Friday recipe: Bal Arneson’s everyday stirfry

Bal Arneson is an example of success through cooking. Born in a small village in India’s Punjab, she learned to cook from her elders. After she moved to Vancouver, British Columbia, her arranged marriage fell apart. Pregnant and in need of income, she went back to school and started teaching cooking classes.

Arneson has since earned her master’s degree in education, written two cookbooks (Everyday Indian and Bal’s Quick and Health Indian) and appeared as a judge on the TV series “Iron Chef America.” She also has hosted programs on Global BC TV and the Cooking Channel, in which she emphasizes using fresh ingredients and taste-packed herbs and spices to make simple, everyday meals.

Photo: Dayna Smith for The Washington Post
Photo: Dayna Smith for The Washington Post

Today’s recipe is Arneson’s everyday stirfy. You can vary the veggies, depending on what you have on hand. If you want more protein, add 12 ounces of cooked, diced chicken breast when the tomato goes in. Serve with rice or noodles.

Everyday stirfry

  • 2-inch piece ginger root

  • 1 large onion

  • 1 pound green beans
  • 1 pound Chinese or Napa cabbage

  • 1 medium plum tomato
  • 1 small green chili pepper (serrano or bird’s-eye)
  • 2 tablespoons grapeseed oil
  • 1 tablespoon garam masala (available at Indian groceries and spice stores)

  • 1/2 to 1 teaspoon salt

  • 1 tablespoon flaxseed, for garnish (optional)

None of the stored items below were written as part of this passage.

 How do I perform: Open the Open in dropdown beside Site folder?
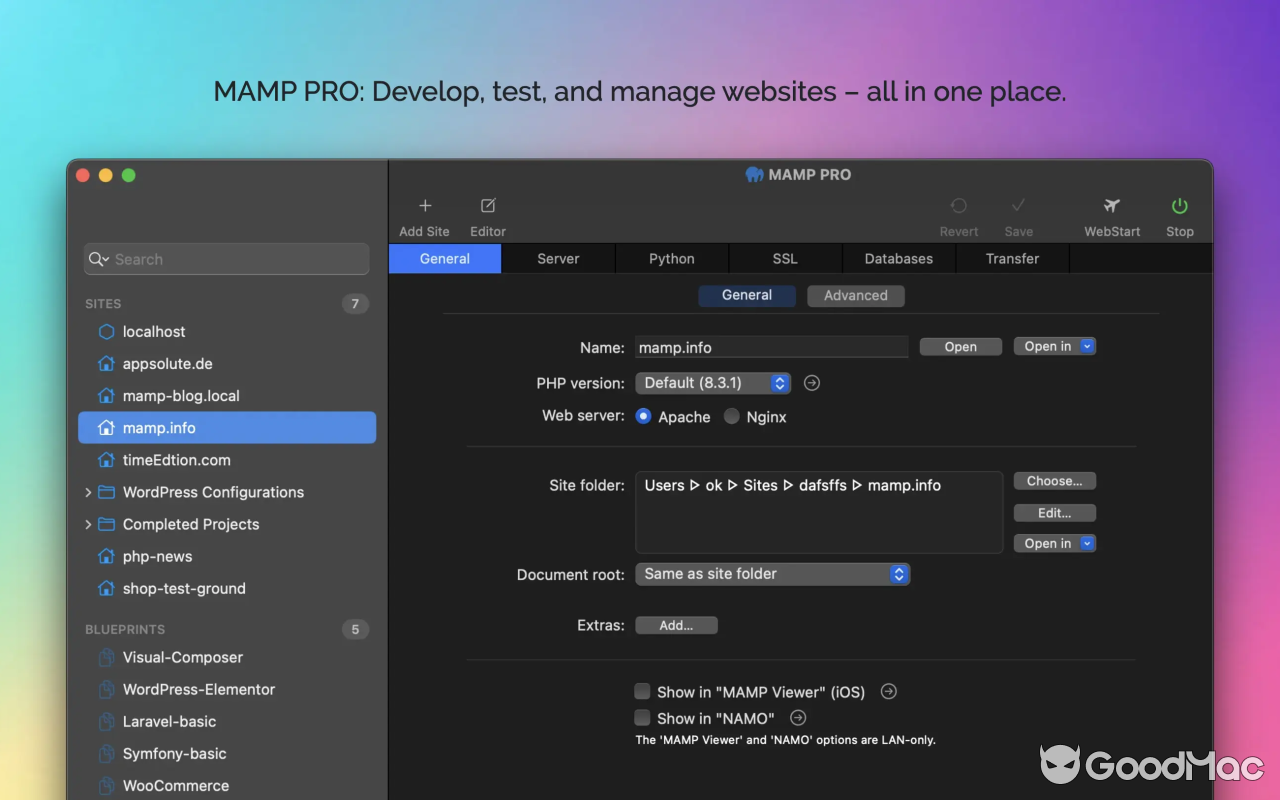[1054, 543]
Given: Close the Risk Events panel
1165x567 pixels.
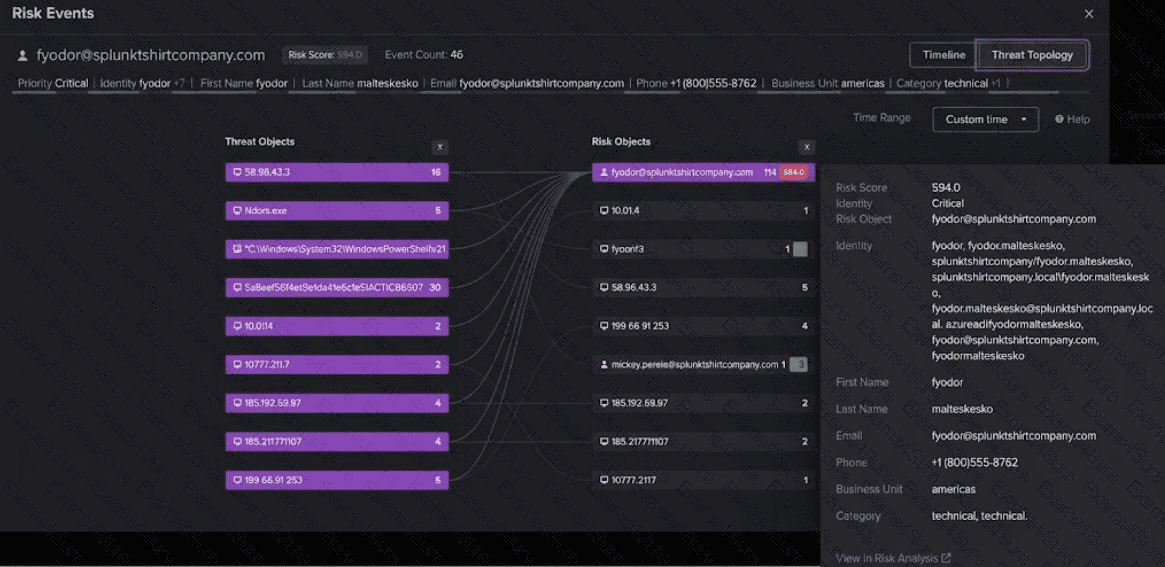Looking at the screenshot, I should 1089,14.
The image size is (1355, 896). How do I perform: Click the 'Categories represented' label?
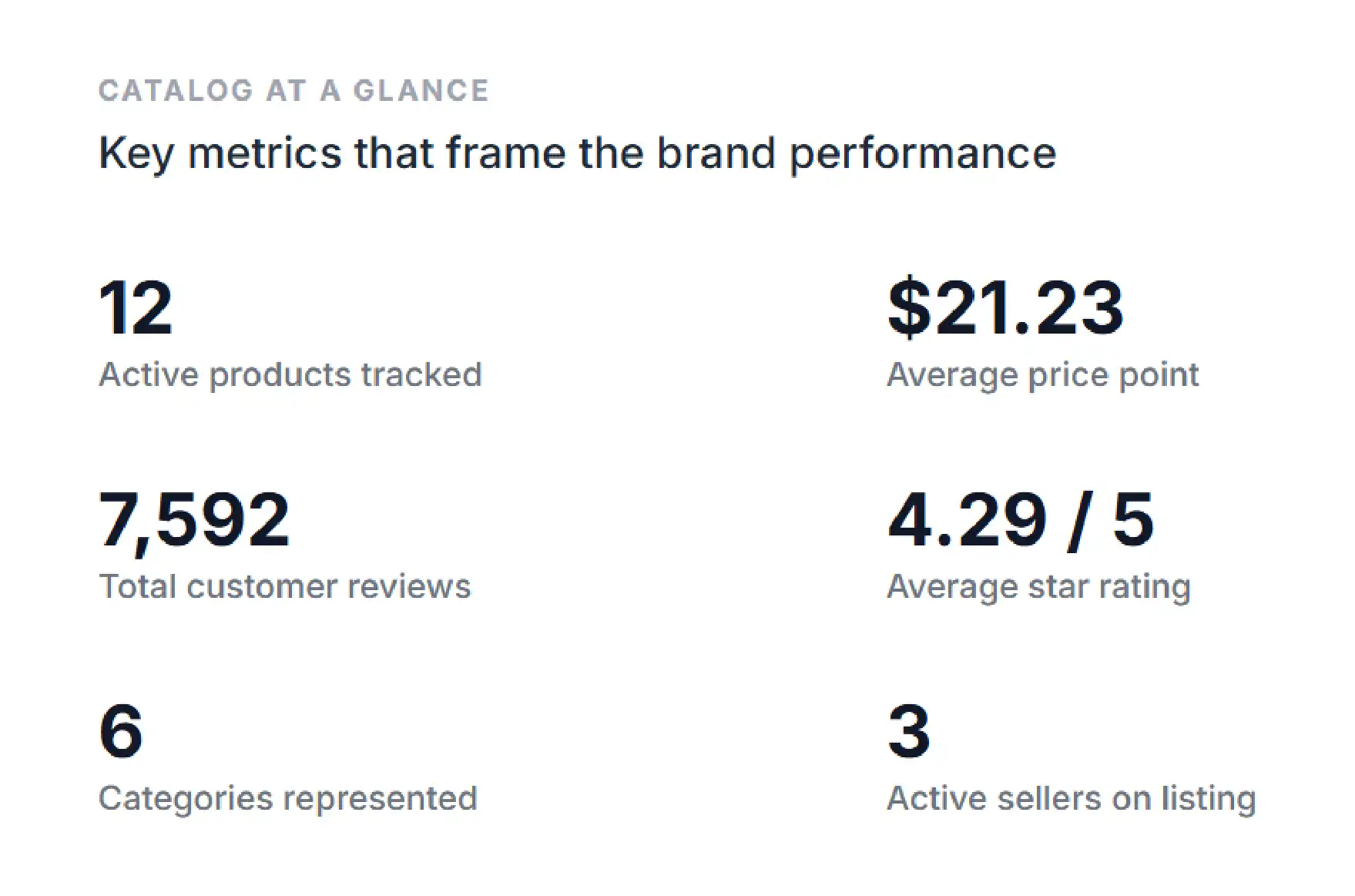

Peel, then finely grate the ginger to yield 2 tablespoons. Cut the onion into small dice (about 1 1/2 cups). Trim the beans and cut into 1/2-inch or 1-inch pieces (3 1/2 to 4 cups). Core, then cut the cabbage into 2-inch chunks. Cut the tomato into 1/2-inch or 1-inch chunks (1/2 to 3/4 cup). Stem, seed and mince the chili pepper; use as much as you would like.

Combine the oil, ginger and onion in a wok or large nonstick skillet over medium-high heat; cook for about 6 minutes, stirring often, then add the tomato, chili pepper (to taste), garam masala and salt. Add cooked chicken at this time if desired. Stir-fry for 3 minutes until the vegetables are evenly colored and just beginning to soften, then add the green beans and reduce the heat to medium. Stir-fry for 4 minutes or until the beans are just tender.

Add the cabbage and stir-fry for 2 minutes, then turn off the heat and cover. Let sit for 2 or 3 minutes.
Divide among individual plates; sprinkle a little flaxseed over each portion, if desired. Serve warm.